Research transforms the artist’s speech and overall image, adding some features as if they were a scholar, a business analyst, or someone else. Critical attitude and reflexivity, knowing the methods and how to present them become valuable and transformable skills in the artistic labour market. The ‘as if’ part of the description is crucial here: unlike academic or even commercial area, artistic research doesn’t have a known and well-established set of attributes and criteria, as well as it is not subject to verification. Existing in the ‘as if’ mode allows weakness and therefore allows seeking out loopholes and penetrating the territory of others. The ‘as if’ mode introduced by Martha Rosler and then developed by Seth Price in his essay Dispersion, defines “an approach, where the conceptual work cloaks itself in other disciplines (philosophy being the most notorious example), provoking an oscillation between skilled and de-skilled, authority and pretense, style and strategy, art and not-art.”[3]
The figure of a researching artist has been a phenomenon in Ukraine for the last decade. It’s interesting that this type of practice has replaced and continued the figure of an activist artist with a similar interest to the documental. There has been a shift from the logic of direct action and fixation to other modes of diving into the material and presenting it. Connection with a starting point in the reality had become more complex. However, when we see the term ‘research’ in the work’s explication, we never fully know what stands behind it. Moreover, we can’t be sure there is anything at all. This is what makes research both a shelter and a trap.

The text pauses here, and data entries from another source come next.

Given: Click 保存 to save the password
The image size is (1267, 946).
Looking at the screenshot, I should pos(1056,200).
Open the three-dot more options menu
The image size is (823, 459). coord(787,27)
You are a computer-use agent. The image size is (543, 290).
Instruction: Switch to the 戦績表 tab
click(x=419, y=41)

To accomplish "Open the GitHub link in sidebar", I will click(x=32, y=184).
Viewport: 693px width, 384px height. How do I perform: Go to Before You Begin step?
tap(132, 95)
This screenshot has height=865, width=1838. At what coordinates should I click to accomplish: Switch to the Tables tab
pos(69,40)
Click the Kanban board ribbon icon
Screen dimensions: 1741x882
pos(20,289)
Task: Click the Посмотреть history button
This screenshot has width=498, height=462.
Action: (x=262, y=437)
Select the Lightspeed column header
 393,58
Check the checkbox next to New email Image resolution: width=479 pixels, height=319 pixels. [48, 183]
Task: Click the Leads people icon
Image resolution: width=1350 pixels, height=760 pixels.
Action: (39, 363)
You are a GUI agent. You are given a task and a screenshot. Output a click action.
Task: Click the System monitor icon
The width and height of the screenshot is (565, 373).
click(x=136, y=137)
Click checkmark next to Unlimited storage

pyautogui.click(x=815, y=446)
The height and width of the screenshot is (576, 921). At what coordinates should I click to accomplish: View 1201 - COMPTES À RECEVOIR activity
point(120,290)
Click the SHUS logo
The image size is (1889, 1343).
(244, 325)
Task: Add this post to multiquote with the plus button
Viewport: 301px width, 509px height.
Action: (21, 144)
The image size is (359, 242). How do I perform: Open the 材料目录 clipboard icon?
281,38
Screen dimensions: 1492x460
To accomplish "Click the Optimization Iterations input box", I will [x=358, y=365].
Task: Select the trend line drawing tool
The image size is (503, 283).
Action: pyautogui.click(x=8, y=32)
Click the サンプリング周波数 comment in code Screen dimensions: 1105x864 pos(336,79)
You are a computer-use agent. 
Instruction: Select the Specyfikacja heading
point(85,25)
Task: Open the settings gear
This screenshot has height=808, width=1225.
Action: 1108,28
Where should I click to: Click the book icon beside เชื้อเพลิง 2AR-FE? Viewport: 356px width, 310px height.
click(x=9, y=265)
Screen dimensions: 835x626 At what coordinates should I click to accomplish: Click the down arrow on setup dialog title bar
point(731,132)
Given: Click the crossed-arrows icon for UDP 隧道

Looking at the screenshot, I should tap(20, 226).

With its combination of evading scrutiny and desiring to affirm, artistic research transforms the entire concept of what (un)familiarity can look like and who regulates the mechanisms of its development and delivery.
Even when reduced to ascetic rationality, a work of art is able to maintain elements that don’t fit in and execute a productive malfunction which resists rapid consumption. This is how it works, for instance, in Larion Lozovoy’s work, Employ your Self (from the exhibition Trans-people. State of Insecurity, Kharkiv, Yermilov Centre, 2016). The artist approaches guides on self-presentation and self-management to define sources of portraying self-exploitation as emancipation practices. His research is focused on mechanisms which enable the economy to influence the subject’s formation. By strictly following the advice given in the books, the author presents to the audience a process, an archive of his attempts to become more efficient. Filled-in tables, lists and plans are presented on the corkboards which are items of office equipment. There are also several self-portraits which document Lozovoy on different days but in the same T-shirt with the explicitly promotional slogan ‘найм/ди себя’ (employ/find yourself). The T-shirt itself is also included in the exposition. All the components compiled together – text, images, an object – construct the general corpus of the work. Considering the similarity of their meanings, the abundance of mediums persistently forces viewers to believe that all these are evidence. But there’s no guarantee to that.
Actually, a viewer doesn’t know whether there was a process of following the instructions preceding the exposition or these are just texts written in one sitting and accompanied by quickly made photos and a T-shirt. Even if all these actions took some time (and it’s hard to tell from the photos if it was long), it’s unclear what do they mean for the artist. The given research doesn’t inform if such actions bring the artist some results except the fact that he made it through the exhibition deadline. The work can’t be confirmed or verified but it makes viewers experience the situation of self-employment without necessarily being required to be true. It is telling that the author’s methods based on meticulous documentation are in line with the advice provided by self-presentation guides to keep a clear record of all activities.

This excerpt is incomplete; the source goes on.